Idea: a USB-controlled gun, but the USB protocol implementation is the most cursed part.
Any ideas? I have a better one, but I'll start with that it's a USB printer class. Every time you tell it to print a page, it fires
@foone clearly it needs to be HID class. Because the HID class is ridiculously cursed out of the box, and then extended with HUTs and then shat on by developers who would rather intercept at the class level and do their own thing because fuck you that’s why.
@foone Proprietary-shaped (with extra low-current high-voltage pins) USB-A connector on the device side, inverted USB-B connector on the host side. Box contains 17 adaptor dongles; none of them fit quite right.
Next bad idea; it shows up as a USB headset. The microphone input features a constant sinewave tone, and the frequency of the tone is the number of bullets remaining times 100hz.
The speaker out is the trigger.
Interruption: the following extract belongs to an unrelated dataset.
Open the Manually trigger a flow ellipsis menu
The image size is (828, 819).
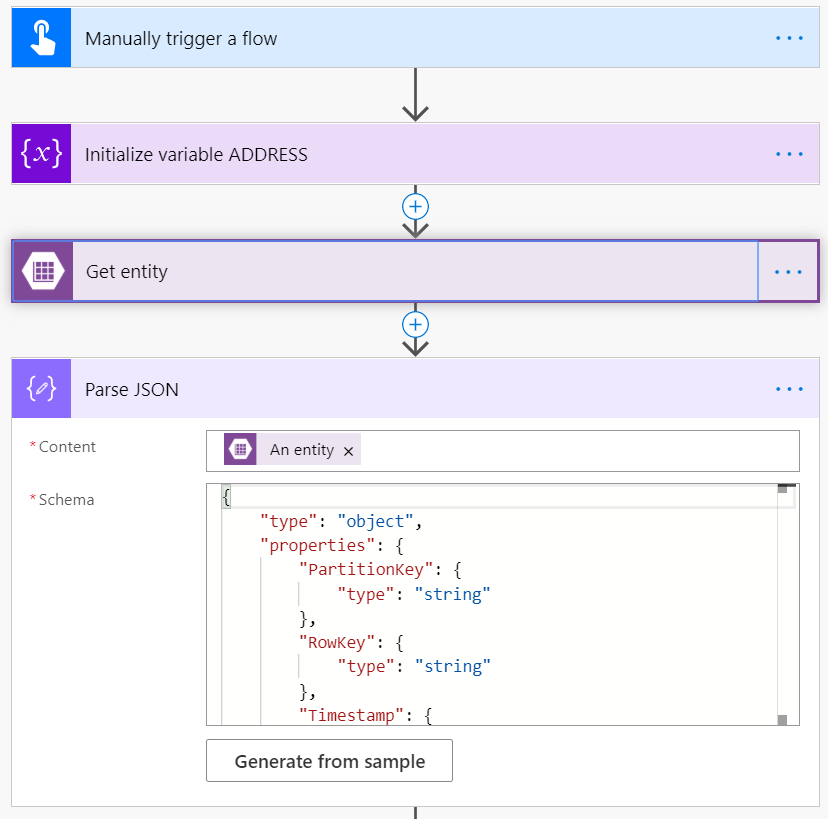click(x=789, y=37)

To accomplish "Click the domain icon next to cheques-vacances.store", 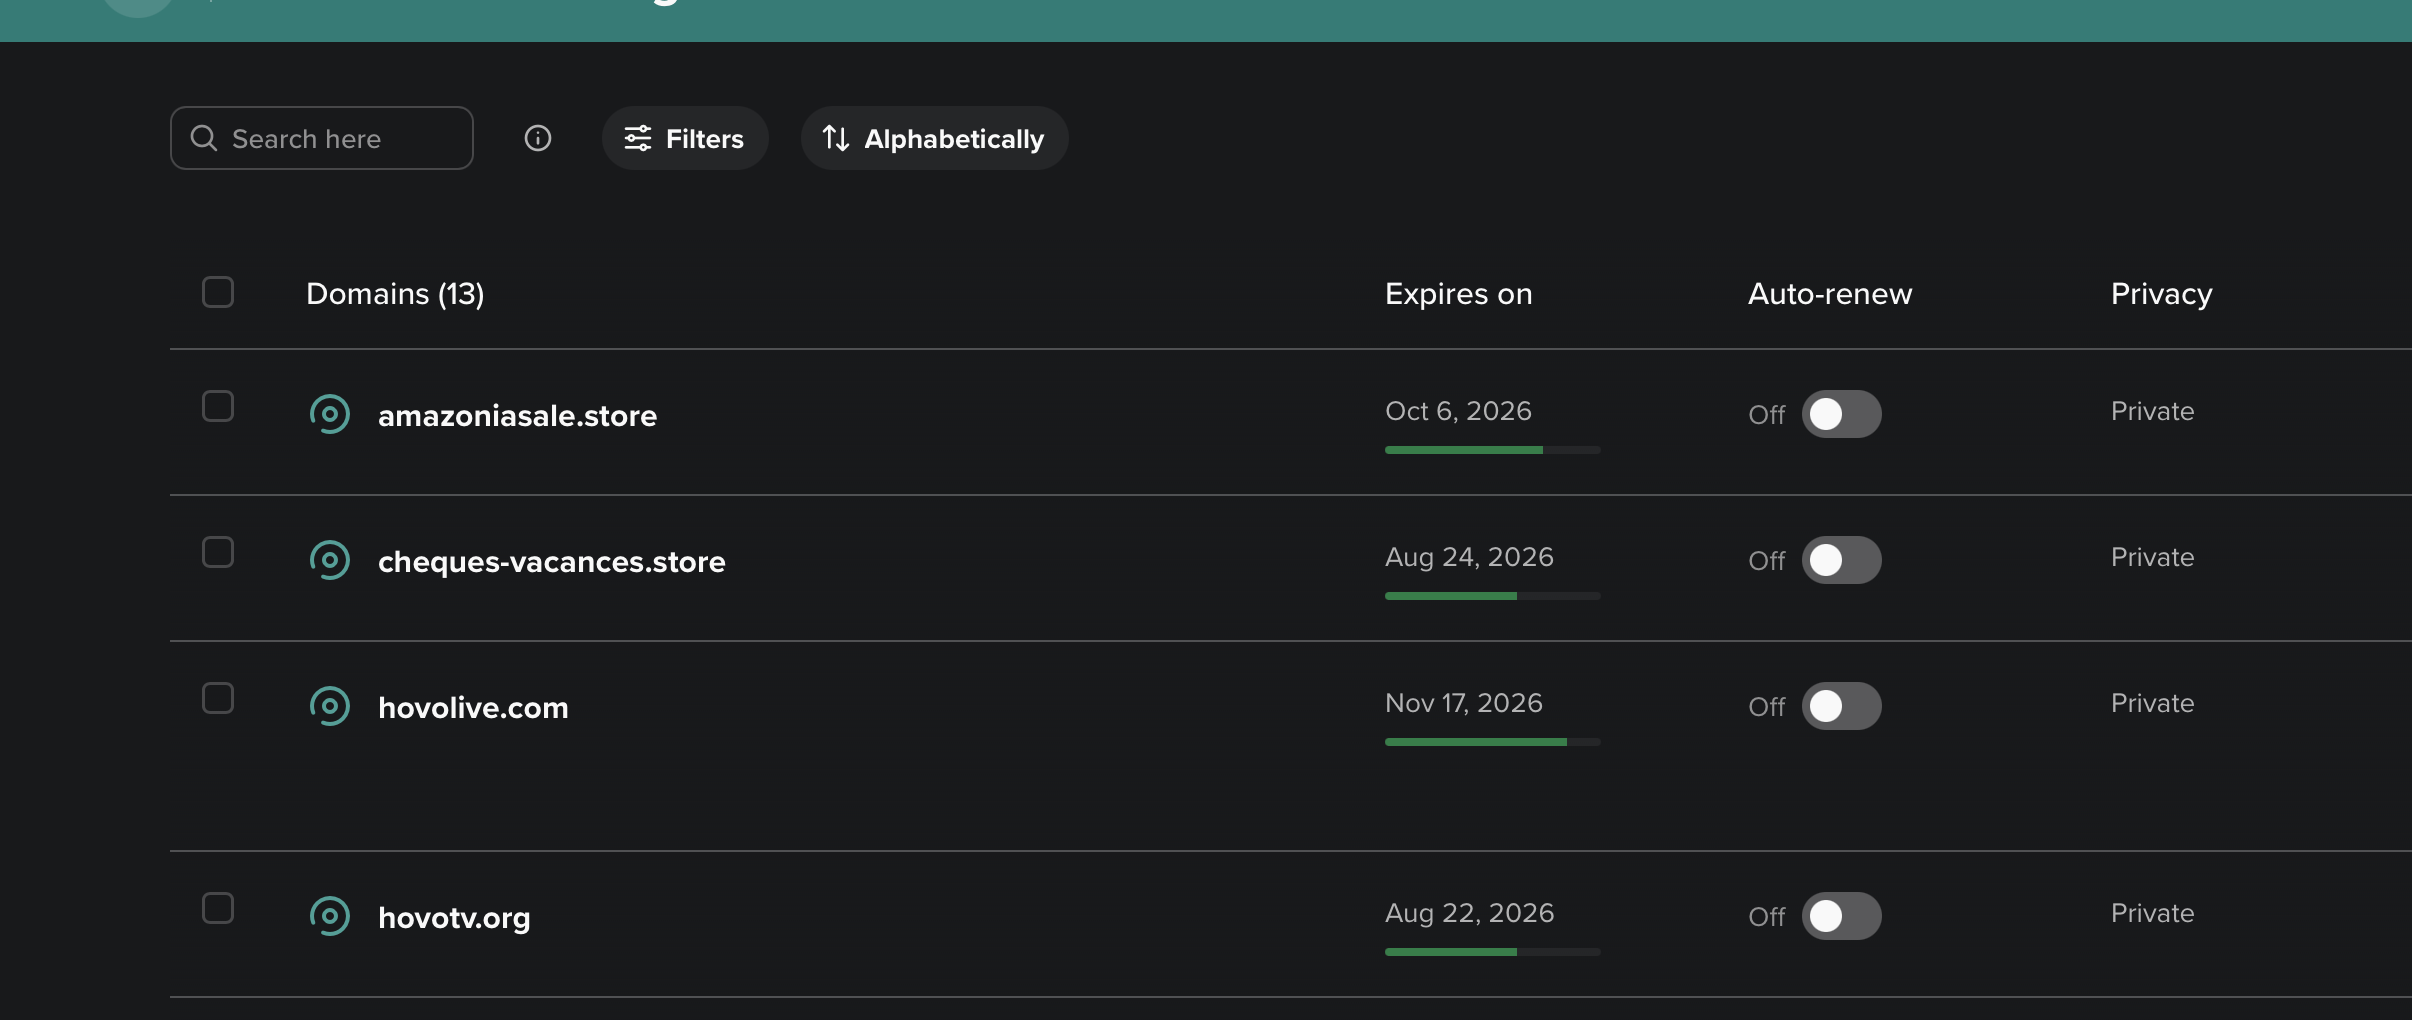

Play a loud enough noise and the gun will fire.
USB joystick: the physical trigger is now a soft trigger, mapped to an analog button. The Y axis is used for ammo count.
To fire, you use the rumble feature/force feedback
@foone the mental image of someone at a gun range, furiously yelling BANG into their mic as they aim downrange, while their friends quietly snicker and point to the unplugged cable
@foone Now I'm imagining it as a MIDI device, and it reacts to any note event, but only when first sending a program change event for instrument 128 (Gunshot in General MIDI). Don't forget the classic MIDI Panic button in case a note "hangs" (might be problematic in fully automatic firearms).
@foone as a chemistry lab technician, we use USB ion chromatographs. Ammo count can be encoded as the measured conductivity, pump speed setting can encode a turret rotation command, and “start sample” can fire.